*Your goal:* Copy all data exactly. Skip pictures.

##############################

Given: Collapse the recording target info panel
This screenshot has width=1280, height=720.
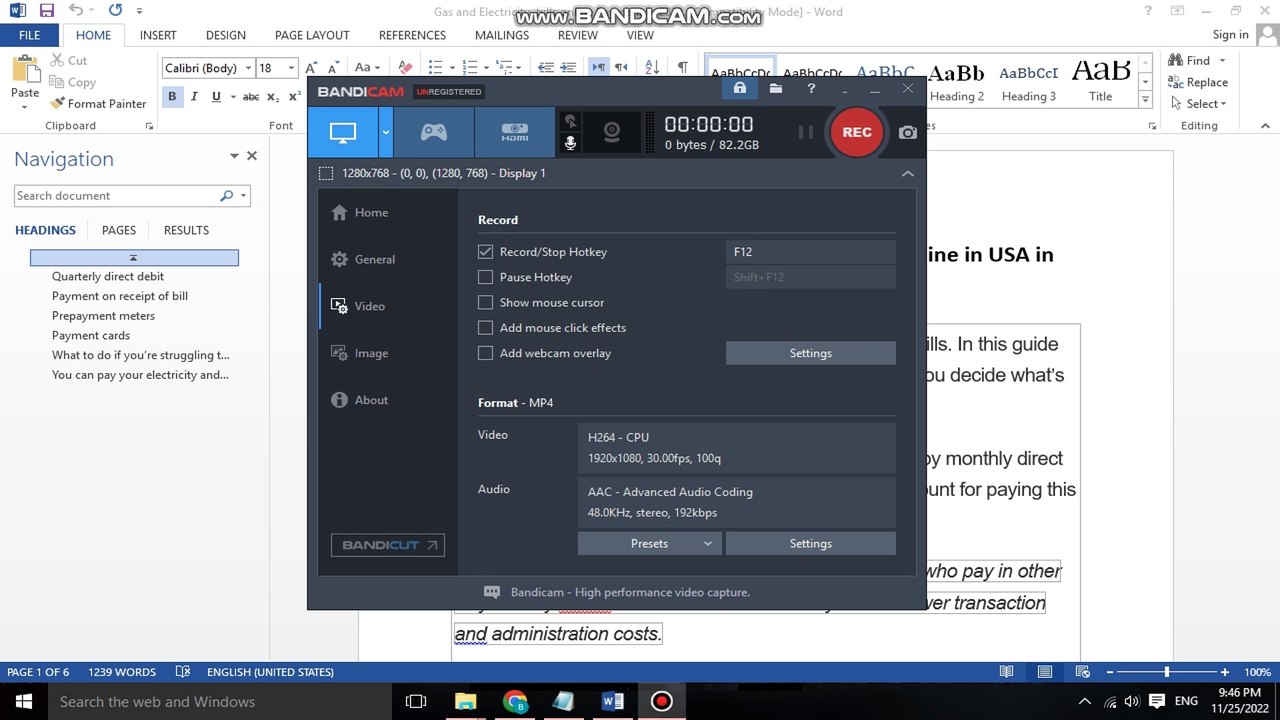Looking at the screenshot, I should 907,173.
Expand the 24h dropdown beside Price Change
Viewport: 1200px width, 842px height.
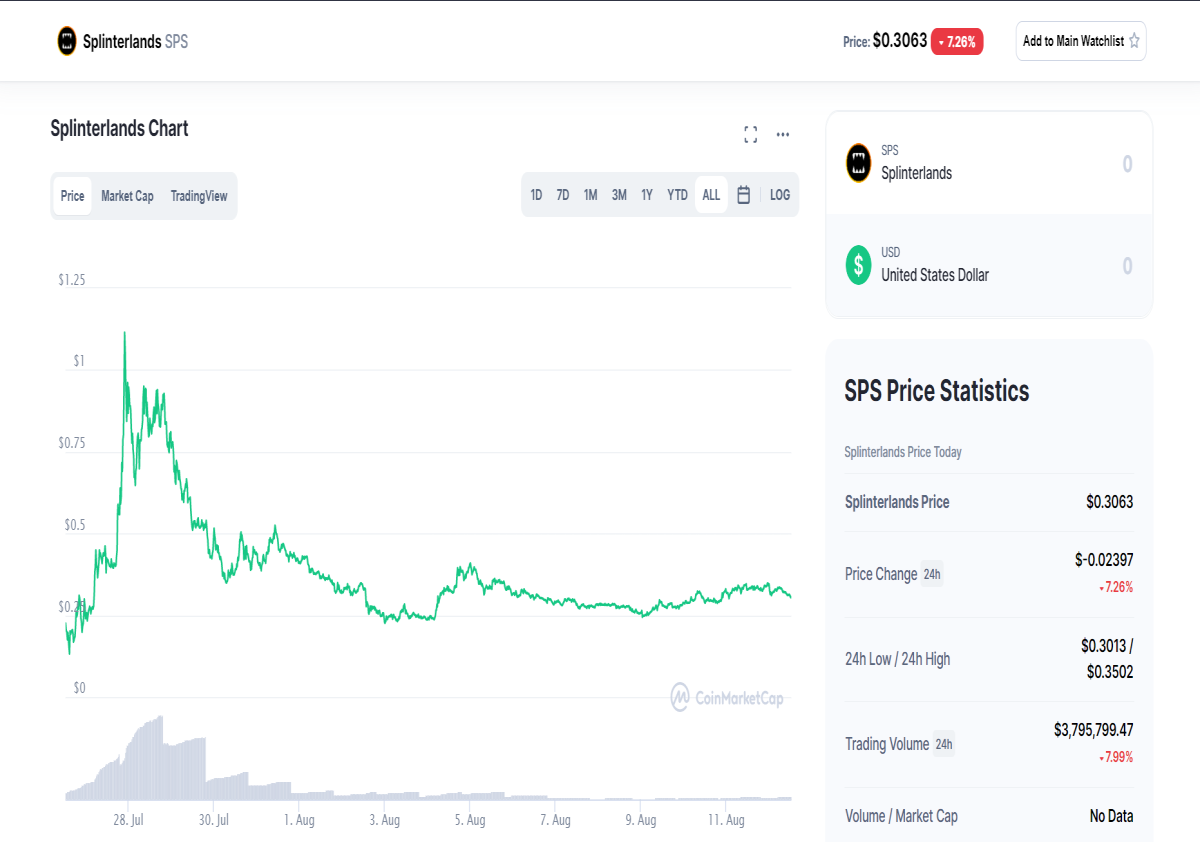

##############################

*Response below:*
Given: Collapse the recording target info panel
This screenshot has width=1280, height=720.
Looking at the screenshot, I should 907,173.
Expand the 24h dropdown beside Price Change
Viewport: 1200px width, 842px height.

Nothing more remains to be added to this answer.